Overall, the R2 of the equation is 0.268, i.e.: both variables explain about a quarter of the variance of mev. In other words, when the ratio of pupils to teacher is increasing, the overall value of owner-occupied homes is decreasing, whereas when they are located next to Charles River, it is increasing.

Interaction terms

Now, let’s go a step further. Once we know the relation between each independent variables to the dependent variable, it would be interesting to evaluate the relation between homes located next to Charles River and their price, considering the ratio of pupils to teacher. This is assessed by using an interaction term.

The econometric model (model2) is specified as follow:

\[medv = \alpha_0 + \alpha_1 * ptratio + \alpha_2 * chas + \alpha_3 * ptratio * chas + \epsilon\]

# Multiple linear regression with interaction terms
model2 <- lm(medv ~ ptratio * chas, data = Boston)

Now, by calling the summary of model2, you will see the result of the regression.

# Results of the model
summary(model2)
## 
## Call:
## lm(formula = medv ~ ptratio * chas, data = Boston)
## 
## Residuals:
##      Min       1Q   Median       3Q      Max 
## -18.7697  -4.9891  -0.6121   3.5019  31.6109 
## 
## Coefficients:
##              Estimate Std.
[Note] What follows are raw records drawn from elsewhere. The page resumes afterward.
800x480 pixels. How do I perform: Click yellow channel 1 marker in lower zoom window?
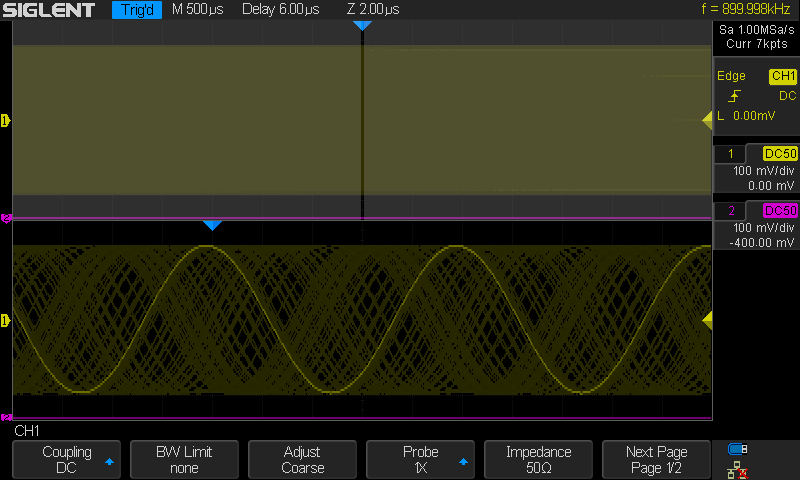[x=5, y=321]
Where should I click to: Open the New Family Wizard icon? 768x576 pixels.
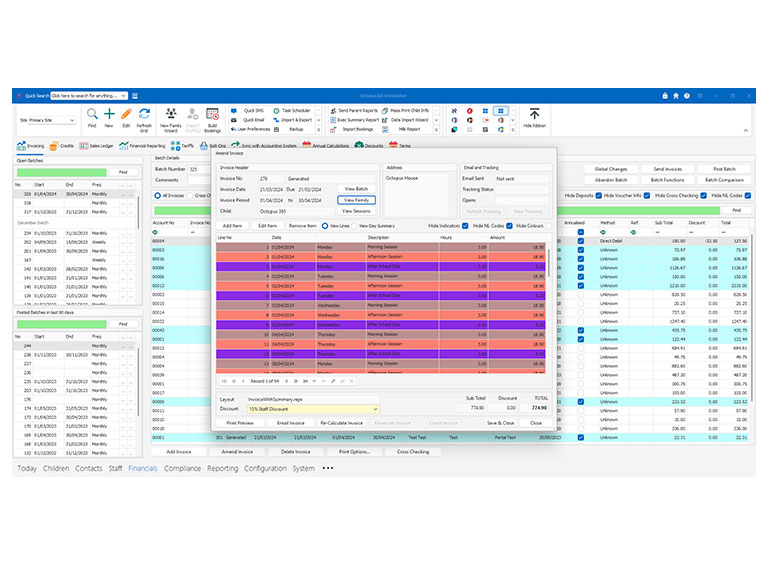[171, 114]
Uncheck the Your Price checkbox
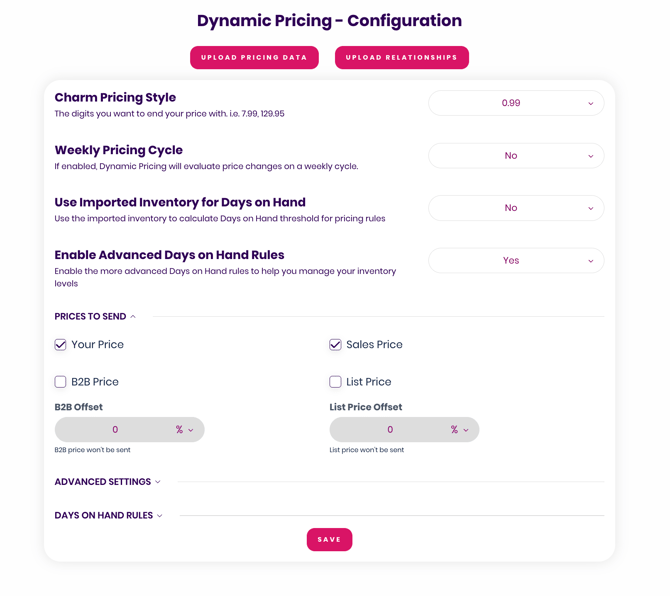 pos(61,345)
Error t value Pr(>|t|)    
## (Intercept)   63.1253     3.1192  20.238  < 2e-16 ***
## ptratio       -2.2147     0.1672 -13.243  < 2e-16 ***
## chas         -28.3322    11.7615  -2.409  0.01636 *  
## ptratio:chas   1.8515     0.6653   2.783  0.00559 ** 
## ---
## Signif. codes:  0 '***' 0.001 '**' 0.01 '*' 0.05 '.' 0.1 ' ' 1
## 
## Residual standard error: 7.816 on 502 degrees of freedom
## Multiple R-squared:  0.282,  Adjusted R-squared:  0.2777 
## F-statistic: 65.73 on 3 and 502 DF,  p-value: < 2.2e-16

Now, the relation between the interaction of both variables (ptratio::chas) and the independent variable is statistically significant (2 stars); the sign of the relation is positive and its coefficient is equals to 1.85.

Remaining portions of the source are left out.